I believe this is the basis of our company that we should always remind ourselves. As a profit-making corporation, we must make profit in order for the organisation to survive, however, we also have to benefit the society, the consumers, and the industry, in order to exist for a long period of time. In other words, we will be successful if we contribute to the society and they see us as beneficial. With machines such as our rinse-free rice machine or non-chemical Continuous Rice Seed Disinfection System, many first though they would not sell, yet they became major successes because machines benefited the industry by providing safety and added value.
What major challenges do you foresee for the food industry over the next five years and how will Satake face those changes?
As a machine manufacturer, I would like to comment on two topics, hardware and software.
Technological advancements occur at much quicker speed than we think. Day by day, technology is advancing. It is a must for us to incorporate these advancements in order to design our equipment and systems as best we can, to stay a leading manufacturer in the industry. However, we also have to think differently from others to provide innovative solutions to the customers. In other words, we must provide not only the best machines in the market, but also provide best solutions to benefit our customers.
In terms of software, somewhat similar to the hardware I mentioned, added value will be the key. For example, an optical sorter will not be just a sorter. It will be a data collecting device. The sorter will collect incoming product quality data and analyse it for quality improvement. Also, artificial intelligence will be incorporated into many of our systems, resulting in improved output. We are in an exciting era in that we will be able to see something new tomorrow that we did not expect to see yesterday.
How do you see the issue pf sustainability evolving in the food industry and how does this affect Satake?
This industry provides the most important living necessities: staple food for human society. I have a huge respect for the industry and people who are involved in our sector. We, Satake, have been involved in not only machine development but also many continuous projects that contribute to the sustainability of the agriculture, food, and relating industries.

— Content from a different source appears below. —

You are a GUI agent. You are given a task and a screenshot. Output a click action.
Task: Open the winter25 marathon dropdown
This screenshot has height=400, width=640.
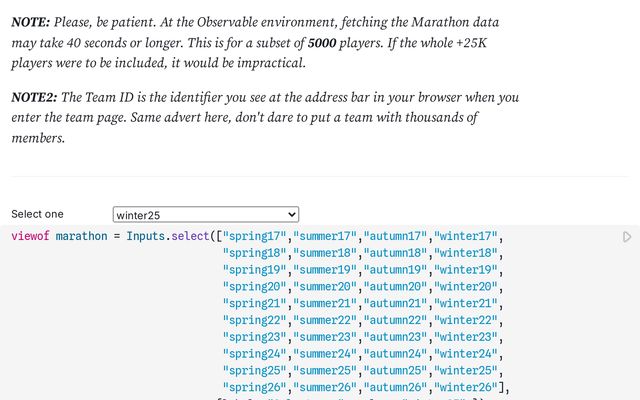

Development of environmentally friendly machines, building more efficient grain processing facilities for depopulated country areas, funding colleges for youth education or obtaining various related ISOs and other industrial standards, are just part of it. We always consider the economic well-being of the industry because that is the key for sustainability.
Do you have any comments in regard to Satake in the USA, and your role as president of this division?
When I first came to the US, I visited one of the oldest rice milling plant in the country. There, I found Satake machines, built in the 1950's, still being used. I don't know how to explain the exact feeling I had, but I was moved, thinking about the extraordinary efforts of my predecessors who brought them here, and the customer who trusted us and continued utilising our equipment for over half a century.
I know, as part of both agriculture and food industry, that we are facing many challenges now. Hunger, climate changes, and of course, disease. Not just the industry but also the entire population is going through this difficult time. However, I am positive and confident that we will be able to overcome those issues if we all work together as one. Bringing in all the knowledge, wisdom of our forefathers, and all other resources we have, to come up with solutions is the key to the continuous advancement of the industry, and I am proud to be a part of it.
At last, I want to appreciate my family for their full support. They still are unable to join me in the US due to the situation, but they stay positive and take care of each other including my elderly parents. That really keeps me encouraged and motivated.